Employment related indicators were all positive:
The Department of labour reported that Initial jobless claims rose by 3,000 to 351,000. The four week average declined by 6250 to 359,000. This too is the lowest reading since spring 2008.
The American Staffing Association Index rose by 1 to 87 last week. It is now right in between its levels of 2011 and 2007, higher than the former and below the latter.
The Daily Treasury Statement showed that for the first 15 reporting days of February, $120.7 B was collected vs. $115.6 one year ago, a gain of 4.4%. For the last 20 reporting days, $151.1 B was collected vs. $146.6 B a year ago, an increase of 3.3%.
On the other hand, Gasoline prices are markedly higher than one year ago while usage continues to be much lower:
Oil rose about $4.00 this week through Thursday to close over $108 a barrel. Gas at the pump rose another $.07 to $3.59. Both of these are significantly above the point where they can be expected to exert a constricting influence on the economy. Gasoline usage, at 8627 M gallons vs. 9101 M a year ago, was off -5.2%. The 4 week moving average is off -6.1%. The YoY comparisons went negative last March, and have continued substantially so since July.
Housing reports were mixed:
The Mortgage Bankers’ Association reported that The Refinance Index decreased -4.8% from the previous week, but is still close to its highest level in over half a year. The seasonally adjusted Purchase Index decreased another -2.9% from the prior week, and was -9.2% lower YoY. The purchase index is at the bottom of its 21 month overall flat range. Any further significant deterioration would have to be viewed as a violation of that trend to the downside.
YoY weekly median asking house prices from 54 metropolitan areas at Housing Tracker were positive, up +4.1%. This number has stabilised on a YoY basis in the last few weeks, which is what I would have expected. I expect this series to continue positive, but it will be interesting to see if it drifts lower as we hit the peak selling season.

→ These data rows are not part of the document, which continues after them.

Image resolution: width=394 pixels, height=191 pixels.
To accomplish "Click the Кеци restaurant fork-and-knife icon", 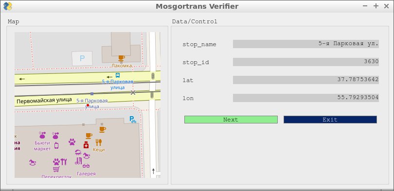I will coord(98,142).
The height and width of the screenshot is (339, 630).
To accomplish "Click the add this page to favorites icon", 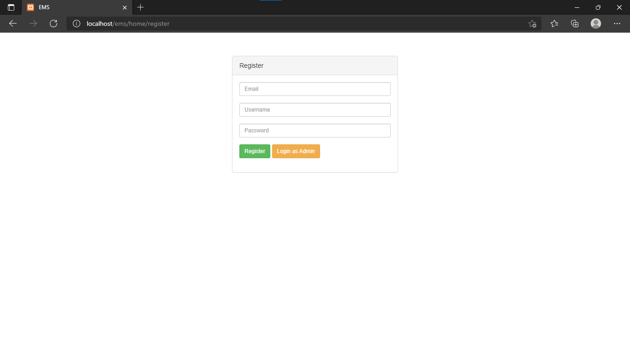I will point(532,24).
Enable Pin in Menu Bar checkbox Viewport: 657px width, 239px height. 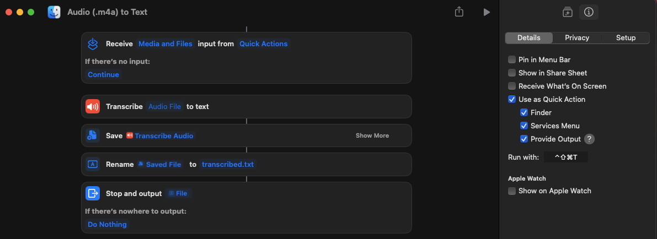pos(512,59)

Sales remained positive, while transportation turned negative:
The American Association of Railroads reported a decline in weekly rail traffic for the week ending February 18, 2012, with U.S. railroads originating 281,989 carloads, down 5.2 per cent compared with the same week last year. Intermodal volume for the week totaled 221,003 trailers and containers, down 5.6 per cent compared with the same week last year. I am pleased to report that Railfax is back with some free graphs. While the YoY comparisons have been decidedly erratic this winter, that may be because of the batch of winter storms that hit in 2011 in the comparison period. The Railfax graphs show that rail traffic continues to trend higher on a YoY basis.
Money supply was mixed and Credit spreads were flat:
M1 was up +0.3%t last week, and also up +0.3% month over month. On a YoY basis it increased to +23.1%, so Real M1 is up 20.2%. YoY. M2 also rose +0.3% week over week, but was down -0.4% month over month. It was up 10.1% YoY, so Real M2 was up 7.2%. In short, real money supply indicators continue strongly positive on a YoY basis.

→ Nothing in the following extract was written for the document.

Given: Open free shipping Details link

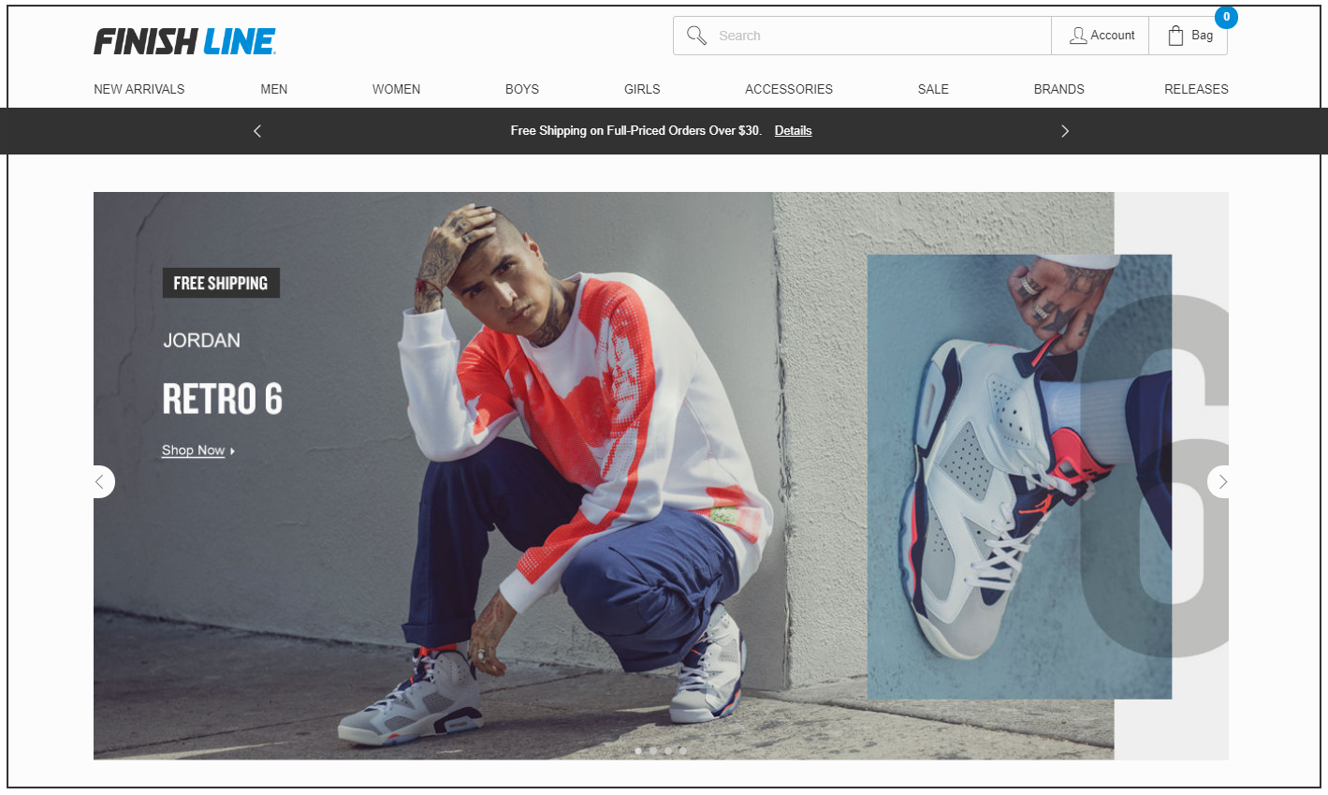Looking at the screenshot, I should point(793,131).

Weekly BAA commercial bond rates decreased .02% to 5.15%. Yields on 10 year treasury bonds also fell .02% to 1.97%. The credit spread between the two, which had a 52 week maximum difference in October but remained tightened this past week.
Last year I concluded my column by saying that I expected Oil to win its duel with initial jobless claims. It did as initial claims flattened and then rose in the summer. I expect the same result this year. While as I said yesterday I expect U-3 unemployment to decline to under 8% by May, that is a lagging indicator. Consumers are better able to handle $4 a gallon gasoline than they were in 2008, but depleted most of their savings since then last year. If an Oil shock is going to bring on more than a stall this spring and summer, watch the weekly same store retail sales comparisons. They held up well all last year. If their YoY readings start going under +2%, that will be a danger sign. If consumers also retrench further than they already have in terms of gasoline usage, i.e., a one week YoY usage decline of more than 10%, or a 4 week YoY decline of more than 7.5%, that would be another strong danger signal.
Have a nice weekend.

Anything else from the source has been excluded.